= PROBLEM STATEMENT =
The reply should hold only the lines below from the one with "Click the help question mark icon" to the end, each copied exactly.

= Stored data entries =
-=-=-
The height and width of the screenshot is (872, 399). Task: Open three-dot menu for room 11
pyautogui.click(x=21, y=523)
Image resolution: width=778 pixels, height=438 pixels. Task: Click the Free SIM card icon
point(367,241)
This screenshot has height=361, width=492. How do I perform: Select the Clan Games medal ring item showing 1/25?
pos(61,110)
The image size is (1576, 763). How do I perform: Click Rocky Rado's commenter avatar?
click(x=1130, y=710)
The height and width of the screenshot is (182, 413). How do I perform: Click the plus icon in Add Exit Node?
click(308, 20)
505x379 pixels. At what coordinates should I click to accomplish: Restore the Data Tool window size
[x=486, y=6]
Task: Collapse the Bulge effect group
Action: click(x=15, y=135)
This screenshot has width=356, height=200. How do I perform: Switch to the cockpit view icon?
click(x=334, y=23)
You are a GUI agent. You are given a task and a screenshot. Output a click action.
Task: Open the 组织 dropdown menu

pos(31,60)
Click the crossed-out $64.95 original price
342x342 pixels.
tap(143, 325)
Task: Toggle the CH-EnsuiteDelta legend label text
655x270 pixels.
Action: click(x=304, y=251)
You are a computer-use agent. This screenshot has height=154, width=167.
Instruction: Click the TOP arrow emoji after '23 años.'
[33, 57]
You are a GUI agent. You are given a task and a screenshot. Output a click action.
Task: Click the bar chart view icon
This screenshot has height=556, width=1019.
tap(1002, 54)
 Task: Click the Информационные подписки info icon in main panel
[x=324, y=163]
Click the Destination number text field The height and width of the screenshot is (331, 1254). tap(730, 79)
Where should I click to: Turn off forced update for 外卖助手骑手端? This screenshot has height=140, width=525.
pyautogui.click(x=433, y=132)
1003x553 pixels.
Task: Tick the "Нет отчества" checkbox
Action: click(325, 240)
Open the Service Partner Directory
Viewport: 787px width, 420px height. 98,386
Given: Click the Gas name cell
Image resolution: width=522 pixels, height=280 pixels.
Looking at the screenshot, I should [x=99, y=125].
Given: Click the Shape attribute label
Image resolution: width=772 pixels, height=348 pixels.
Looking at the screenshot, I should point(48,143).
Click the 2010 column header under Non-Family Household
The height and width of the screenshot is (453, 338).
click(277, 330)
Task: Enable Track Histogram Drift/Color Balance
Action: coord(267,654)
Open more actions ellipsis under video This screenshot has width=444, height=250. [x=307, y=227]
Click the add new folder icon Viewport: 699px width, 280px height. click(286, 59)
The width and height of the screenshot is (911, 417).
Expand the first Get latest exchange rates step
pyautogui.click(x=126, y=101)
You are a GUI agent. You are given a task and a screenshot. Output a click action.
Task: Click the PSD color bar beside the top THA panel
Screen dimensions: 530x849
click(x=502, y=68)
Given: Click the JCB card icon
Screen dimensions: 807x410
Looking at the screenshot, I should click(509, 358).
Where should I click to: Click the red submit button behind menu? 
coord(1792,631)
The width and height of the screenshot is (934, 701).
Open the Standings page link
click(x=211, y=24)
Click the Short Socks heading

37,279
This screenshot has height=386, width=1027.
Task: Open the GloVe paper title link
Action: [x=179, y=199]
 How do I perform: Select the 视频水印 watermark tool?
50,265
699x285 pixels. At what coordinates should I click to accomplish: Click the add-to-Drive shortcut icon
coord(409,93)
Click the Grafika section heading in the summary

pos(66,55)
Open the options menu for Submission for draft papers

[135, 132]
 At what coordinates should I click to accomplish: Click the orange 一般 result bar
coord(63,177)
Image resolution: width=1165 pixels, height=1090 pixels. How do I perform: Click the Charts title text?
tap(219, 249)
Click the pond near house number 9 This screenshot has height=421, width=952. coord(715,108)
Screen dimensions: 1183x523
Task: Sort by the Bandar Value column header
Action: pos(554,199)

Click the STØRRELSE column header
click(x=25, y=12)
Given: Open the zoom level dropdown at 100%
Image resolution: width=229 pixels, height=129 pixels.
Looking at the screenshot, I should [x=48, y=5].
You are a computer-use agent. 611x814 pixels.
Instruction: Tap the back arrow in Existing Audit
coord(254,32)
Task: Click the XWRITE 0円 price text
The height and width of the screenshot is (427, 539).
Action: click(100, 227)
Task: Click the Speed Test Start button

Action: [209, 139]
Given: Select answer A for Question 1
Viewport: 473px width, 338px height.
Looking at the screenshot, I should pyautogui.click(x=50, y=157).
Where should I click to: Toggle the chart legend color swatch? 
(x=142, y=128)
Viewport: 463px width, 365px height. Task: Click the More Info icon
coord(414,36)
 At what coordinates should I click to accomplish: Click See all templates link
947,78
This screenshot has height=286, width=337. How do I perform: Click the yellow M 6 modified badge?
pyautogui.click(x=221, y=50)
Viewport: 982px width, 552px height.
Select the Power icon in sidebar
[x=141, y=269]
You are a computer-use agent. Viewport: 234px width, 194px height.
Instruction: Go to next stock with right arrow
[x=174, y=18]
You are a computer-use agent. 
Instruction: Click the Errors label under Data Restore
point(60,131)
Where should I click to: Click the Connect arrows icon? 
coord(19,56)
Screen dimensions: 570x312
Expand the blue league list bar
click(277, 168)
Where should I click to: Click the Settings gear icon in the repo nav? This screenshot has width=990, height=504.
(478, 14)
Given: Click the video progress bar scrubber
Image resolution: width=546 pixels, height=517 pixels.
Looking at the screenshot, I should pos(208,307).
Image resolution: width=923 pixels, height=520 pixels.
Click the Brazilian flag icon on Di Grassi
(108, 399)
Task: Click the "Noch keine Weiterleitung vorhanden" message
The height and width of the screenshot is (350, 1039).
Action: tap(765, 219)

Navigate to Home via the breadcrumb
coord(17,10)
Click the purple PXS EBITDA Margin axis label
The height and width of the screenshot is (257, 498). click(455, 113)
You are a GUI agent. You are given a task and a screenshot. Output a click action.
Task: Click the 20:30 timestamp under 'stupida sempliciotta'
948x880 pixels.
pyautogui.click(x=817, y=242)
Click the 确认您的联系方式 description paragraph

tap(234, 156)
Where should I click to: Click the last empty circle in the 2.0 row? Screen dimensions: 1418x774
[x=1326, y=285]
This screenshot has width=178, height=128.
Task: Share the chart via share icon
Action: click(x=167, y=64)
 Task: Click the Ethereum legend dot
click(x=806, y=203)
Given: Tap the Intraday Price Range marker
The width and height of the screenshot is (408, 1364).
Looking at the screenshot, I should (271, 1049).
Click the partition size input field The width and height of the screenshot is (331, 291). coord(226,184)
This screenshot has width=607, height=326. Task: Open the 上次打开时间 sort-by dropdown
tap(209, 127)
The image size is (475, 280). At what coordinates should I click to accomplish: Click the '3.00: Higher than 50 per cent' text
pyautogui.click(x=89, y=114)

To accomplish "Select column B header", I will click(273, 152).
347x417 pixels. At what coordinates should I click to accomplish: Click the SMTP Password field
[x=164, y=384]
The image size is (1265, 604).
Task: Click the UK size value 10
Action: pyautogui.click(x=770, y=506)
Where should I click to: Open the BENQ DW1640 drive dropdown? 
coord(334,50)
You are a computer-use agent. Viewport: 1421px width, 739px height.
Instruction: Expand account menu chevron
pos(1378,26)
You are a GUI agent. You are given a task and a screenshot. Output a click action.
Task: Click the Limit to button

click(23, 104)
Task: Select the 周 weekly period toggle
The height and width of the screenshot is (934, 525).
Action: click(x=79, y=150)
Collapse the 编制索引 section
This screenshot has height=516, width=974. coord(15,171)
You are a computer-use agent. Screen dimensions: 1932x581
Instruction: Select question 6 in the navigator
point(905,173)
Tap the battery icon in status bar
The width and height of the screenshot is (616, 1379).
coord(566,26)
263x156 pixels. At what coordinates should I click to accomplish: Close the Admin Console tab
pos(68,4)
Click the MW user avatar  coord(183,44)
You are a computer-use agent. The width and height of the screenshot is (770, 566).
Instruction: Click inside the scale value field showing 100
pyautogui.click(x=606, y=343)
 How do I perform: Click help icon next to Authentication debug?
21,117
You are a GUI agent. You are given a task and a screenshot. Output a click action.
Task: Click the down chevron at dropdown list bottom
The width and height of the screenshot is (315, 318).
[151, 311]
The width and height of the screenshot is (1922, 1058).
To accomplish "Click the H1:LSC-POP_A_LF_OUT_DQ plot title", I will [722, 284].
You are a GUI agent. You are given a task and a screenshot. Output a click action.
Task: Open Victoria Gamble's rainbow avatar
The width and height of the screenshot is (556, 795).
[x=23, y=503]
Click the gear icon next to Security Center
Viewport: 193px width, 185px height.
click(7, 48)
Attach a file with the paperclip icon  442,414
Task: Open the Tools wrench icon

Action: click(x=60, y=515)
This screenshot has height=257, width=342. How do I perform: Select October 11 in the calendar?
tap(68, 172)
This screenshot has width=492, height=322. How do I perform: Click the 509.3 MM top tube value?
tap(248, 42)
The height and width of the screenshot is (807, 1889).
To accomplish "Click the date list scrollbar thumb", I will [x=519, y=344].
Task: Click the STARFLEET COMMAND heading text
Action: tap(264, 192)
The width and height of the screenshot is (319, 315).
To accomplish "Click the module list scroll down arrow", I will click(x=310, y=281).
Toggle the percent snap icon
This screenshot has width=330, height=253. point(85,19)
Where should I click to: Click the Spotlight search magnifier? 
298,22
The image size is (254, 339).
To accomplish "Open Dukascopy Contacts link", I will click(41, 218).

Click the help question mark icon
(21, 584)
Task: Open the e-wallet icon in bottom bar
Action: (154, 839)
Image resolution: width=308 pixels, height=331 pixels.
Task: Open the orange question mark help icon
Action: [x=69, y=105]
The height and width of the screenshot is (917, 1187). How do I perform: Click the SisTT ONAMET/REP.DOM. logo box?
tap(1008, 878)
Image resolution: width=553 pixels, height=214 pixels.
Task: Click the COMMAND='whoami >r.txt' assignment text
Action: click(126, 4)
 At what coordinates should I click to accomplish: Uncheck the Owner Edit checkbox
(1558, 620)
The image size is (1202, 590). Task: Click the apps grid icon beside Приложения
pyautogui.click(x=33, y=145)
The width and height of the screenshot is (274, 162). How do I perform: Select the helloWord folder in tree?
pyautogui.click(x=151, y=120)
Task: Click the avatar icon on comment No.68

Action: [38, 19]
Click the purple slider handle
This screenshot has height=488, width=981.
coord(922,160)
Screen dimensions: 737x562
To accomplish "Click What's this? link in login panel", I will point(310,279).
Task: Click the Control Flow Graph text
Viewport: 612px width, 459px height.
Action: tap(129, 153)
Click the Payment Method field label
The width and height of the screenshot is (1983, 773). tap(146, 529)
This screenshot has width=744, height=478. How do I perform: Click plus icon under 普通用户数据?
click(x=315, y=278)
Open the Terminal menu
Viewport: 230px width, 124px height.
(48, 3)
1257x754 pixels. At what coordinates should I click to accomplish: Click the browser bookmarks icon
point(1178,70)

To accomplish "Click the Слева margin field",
-=-=-
= ANSWER TO THIS PROBLEM =
Click the help question mark icon
(21, 584)
Task: Open the e-wallet icon in bottom bar
Action: (154, 839)
Image resolution: width=308 pixels, height=331 pixels.
Task: Open the orange question mark help icon
Action: [x=69, y=105]
The height and width of the screenshot is (917, 1187). How do I perform: Click the SisTT ONAMET/REP.DOM. logo box?
tap(1008, 878)
Image resolution: width=553 pixels, height=214 pixels.
Task: Click the COMMAND='whoami >r.txt' assignment text
Action: click(126, 4)
 At what coordinates should I click to accomplish: Uncheck the Owner Edit checkbox
(1558, 620)
The image size is (1202, 590). Task: Click the apps grid icon beside Приложения
pyautogui.click(x=33, y=145)
The width and height of the screenshot is (274, 162). How do I perform: Select the helloWord folder in tree?
pyautogui.click(x=151, y=120)
Task: Click the avatar icon on comment No.68

Action: [38, 19]
Click the purple slider handle
This screenshot has height=488, width=981.
coord(922,160)
Screen dimensions: 737x562
To accomplish "Click What's this? link in login panel", I will point(310,279).
Task: Click the Control Flow Graph text
Viewport: 612px width, 459px height.
Action: tap(129, 153)
Click the Payment Method field label
The width and height of the screenshot is (1983, 773). tap(146, 529)
This screenshot has width=744, height=478. How do I perform: Click plus icon under 普通用户数据?
click(x=315, y=278)
Open the Terminal menu
Viewport: 230px width, 124px height.
(48, 3)
1257x754 pixels. At what coordinates should I click to accomplish: Click the browser bookmarks icon
point(1178,70)

To accomplish "Click the Слева margin field",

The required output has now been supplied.